Dow Jones, and S&P 500 averages are often cited to show that stocks are in general a good investment.
The stocks that are the basis of these market average indicators change over time though. It may cease to exist through failure (at least enough that exchange delists it) or mergers, or may drop so much that it is removed because it no longer fits the profile of the type of stock the average is supposed to represent. (“blue chips” or whatever)
I know that the averages account for splits, but when a company is removed from the average, and replaced by another, is there a mechanism that attempts to correct the “return” an investor would see if he had a portfolio that exactly matched that used for the benchmark?
In other words, say GM is removed from the S&P 500, and replaced with Joe’s Pharmaceutical.

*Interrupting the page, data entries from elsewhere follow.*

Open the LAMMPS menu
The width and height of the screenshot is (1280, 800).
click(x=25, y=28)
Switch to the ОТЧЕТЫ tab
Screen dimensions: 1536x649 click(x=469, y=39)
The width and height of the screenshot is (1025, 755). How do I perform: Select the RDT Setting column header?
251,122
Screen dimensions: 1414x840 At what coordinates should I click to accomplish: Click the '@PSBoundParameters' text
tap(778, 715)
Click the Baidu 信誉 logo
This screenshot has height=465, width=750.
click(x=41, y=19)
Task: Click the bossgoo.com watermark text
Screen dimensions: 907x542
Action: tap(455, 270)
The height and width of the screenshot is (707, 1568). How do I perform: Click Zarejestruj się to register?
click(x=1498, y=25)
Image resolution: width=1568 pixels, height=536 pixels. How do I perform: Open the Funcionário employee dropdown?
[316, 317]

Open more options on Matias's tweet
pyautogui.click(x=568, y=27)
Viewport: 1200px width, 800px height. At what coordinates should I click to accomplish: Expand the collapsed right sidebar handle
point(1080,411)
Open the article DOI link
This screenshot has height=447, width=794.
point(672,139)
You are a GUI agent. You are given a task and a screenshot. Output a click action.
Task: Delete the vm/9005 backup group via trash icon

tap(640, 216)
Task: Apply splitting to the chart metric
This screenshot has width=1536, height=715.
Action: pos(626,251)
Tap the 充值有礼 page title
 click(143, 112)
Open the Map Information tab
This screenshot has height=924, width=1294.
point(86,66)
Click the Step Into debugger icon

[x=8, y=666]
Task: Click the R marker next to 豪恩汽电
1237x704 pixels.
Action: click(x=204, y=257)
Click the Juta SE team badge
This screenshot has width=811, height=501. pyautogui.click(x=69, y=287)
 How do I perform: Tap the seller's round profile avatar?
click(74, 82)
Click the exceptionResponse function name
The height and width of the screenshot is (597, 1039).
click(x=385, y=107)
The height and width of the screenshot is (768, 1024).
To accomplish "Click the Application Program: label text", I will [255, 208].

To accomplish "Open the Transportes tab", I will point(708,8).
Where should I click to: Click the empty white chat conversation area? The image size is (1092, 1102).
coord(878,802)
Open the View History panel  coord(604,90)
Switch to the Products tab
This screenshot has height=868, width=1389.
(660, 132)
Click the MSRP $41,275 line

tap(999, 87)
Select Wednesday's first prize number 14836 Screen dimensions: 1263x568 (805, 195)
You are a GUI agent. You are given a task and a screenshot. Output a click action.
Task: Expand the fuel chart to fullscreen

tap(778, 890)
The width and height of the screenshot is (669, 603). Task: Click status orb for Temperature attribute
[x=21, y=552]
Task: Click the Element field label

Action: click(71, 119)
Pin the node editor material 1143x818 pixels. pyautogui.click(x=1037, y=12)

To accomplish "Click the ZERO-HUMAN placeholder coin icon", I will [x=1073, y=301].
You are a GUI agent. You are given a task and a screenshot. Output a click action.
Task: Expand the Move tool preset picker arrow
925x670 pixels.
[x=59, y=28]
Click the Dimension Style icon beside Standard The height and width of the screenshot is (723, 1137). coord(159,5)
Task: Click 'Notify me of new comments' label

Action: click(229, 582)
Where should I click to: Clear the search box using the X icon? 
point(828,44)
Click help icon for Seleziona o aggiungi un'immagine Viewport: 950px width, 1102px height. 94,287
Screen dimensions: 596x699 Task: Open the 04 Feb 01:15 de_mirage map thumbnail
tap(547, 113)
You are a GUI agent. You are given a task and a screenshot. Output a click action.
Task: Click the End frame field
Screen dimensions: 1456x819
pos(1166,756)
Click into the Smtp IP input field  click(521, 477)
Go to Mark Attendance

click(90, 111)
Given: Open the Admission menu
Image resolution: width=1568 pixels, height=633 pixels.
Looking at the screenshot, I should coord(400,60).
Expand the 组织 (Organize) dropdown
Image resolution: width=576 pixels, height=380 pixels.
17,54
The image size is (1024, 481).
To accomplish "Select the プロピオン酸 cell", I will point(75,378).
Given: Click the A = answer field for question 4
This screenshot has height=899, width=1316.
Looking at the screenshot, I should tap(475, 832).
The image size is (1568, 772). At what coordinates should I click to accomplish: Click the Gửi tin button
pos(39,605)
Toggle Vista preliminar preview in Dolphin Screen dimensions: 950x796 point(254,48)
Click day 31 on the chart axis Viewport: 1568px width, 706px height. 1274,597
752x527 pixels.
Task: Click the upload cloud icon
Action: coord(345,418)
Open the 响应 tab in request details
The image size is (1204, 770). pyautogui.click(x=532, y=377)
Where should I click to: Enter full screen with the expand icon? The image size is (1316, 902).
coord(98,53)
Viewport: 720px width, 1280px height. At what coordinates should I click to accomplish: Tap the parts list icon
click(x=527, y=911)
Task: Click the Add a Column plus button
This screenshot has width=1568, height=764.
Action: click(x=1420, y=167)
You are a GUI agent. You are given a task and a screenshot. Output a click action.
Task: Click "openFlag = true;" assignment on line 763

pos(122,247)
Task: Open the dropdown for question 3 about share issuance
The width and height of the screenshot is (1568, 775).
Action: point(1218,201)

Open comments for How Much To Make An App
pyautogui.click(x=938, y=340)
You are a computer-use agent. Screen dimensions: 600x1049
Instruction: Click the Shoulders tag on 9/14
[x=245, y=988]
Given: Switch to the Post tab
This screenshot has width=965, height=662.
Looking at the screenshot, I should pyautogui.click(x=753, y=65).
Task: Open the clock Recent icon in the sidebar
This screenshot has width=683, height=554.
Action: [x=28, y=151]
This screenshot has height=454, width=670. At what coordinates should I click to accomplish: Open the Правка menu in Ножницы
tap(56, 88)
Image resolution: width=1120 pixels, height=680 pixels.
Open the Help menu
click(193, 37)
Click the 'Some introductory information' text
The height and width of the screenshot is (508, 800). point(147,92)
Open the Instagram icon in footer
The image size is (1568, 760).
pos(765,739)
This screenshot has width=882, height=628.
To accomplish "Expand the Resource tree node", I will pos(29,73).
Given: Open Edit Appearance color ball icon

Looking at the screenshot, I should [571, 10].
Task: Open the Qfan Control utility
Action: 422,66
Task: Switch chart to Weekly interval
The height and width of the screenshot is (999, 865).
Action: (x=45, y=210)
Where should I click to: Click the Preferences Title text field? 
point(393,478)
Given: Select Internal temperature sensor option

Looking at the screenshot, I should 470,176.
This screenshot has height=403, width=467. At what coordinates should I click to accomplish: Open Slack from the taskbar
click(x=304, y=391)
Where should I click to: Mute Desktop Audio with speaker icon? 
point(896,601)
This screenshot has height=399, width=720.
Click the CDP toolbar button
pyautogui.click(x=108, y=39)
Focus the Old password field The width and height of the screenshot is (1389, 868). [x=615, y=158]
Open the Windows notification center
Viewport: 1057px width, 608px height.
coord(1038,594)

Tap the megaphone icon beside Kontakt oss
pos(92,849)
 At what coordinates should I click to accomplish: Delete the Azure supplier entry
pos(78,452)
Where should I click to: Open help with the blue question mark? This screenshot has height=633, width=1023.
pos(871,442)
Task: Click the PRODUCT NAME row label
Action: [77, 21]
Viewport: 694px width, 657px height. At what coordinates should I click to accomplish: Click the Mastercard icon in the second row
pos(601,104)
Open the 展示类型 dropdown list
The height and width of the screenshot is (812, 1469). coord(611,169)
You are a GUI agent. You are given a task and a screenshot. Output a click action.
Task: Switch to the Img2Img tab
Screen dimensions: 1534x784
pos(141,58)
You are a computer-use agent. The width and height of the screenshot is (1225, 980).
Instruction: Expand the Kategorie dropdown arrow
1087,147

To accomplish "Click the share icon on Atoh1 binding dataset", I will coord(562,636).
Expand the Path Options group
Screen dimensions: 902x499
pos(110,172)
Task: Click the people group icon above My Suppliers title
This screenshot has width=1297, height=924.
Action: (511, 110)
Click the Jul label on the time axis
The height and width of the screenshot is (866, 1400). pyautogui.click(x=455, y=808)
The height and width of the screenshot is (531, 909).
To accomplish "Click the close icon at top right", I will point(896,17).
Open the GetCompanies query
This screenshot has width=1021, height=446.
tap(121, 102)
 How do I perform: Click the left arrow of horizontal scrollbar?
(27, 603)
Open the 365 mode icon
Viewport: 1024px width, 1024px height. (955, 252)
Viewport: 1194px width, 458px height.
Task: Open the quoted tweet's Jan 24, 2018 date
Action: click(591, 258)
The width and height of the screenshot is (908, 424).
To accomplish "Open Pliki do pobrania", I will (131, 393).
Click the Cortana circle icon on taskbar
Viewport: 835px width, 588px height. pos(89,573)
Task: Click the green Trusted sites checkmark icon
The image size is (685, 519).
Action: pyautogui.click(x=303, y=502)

An actual investor would need to sell their GM stock and use the proceeds to buy JoePharm to keep their portfolio tracking the S&P. (never mind his borker’s fees) Is this accounted for somehow, or do they just swap in the better stock, and S&P blips upward as a result?
If the latter, it seems to me that claims such as “Over the long term, the S&P has beat inflation by X% / year” are worthless. Sure, if you keep dumping companies that are poor performers, and replacing them with better ones, then of course the returns are going to be decent, but do the averages account for the losses an investor would accrue by dumping those poor performers?
ETA…borkers…heh, I think I’ll leave that one!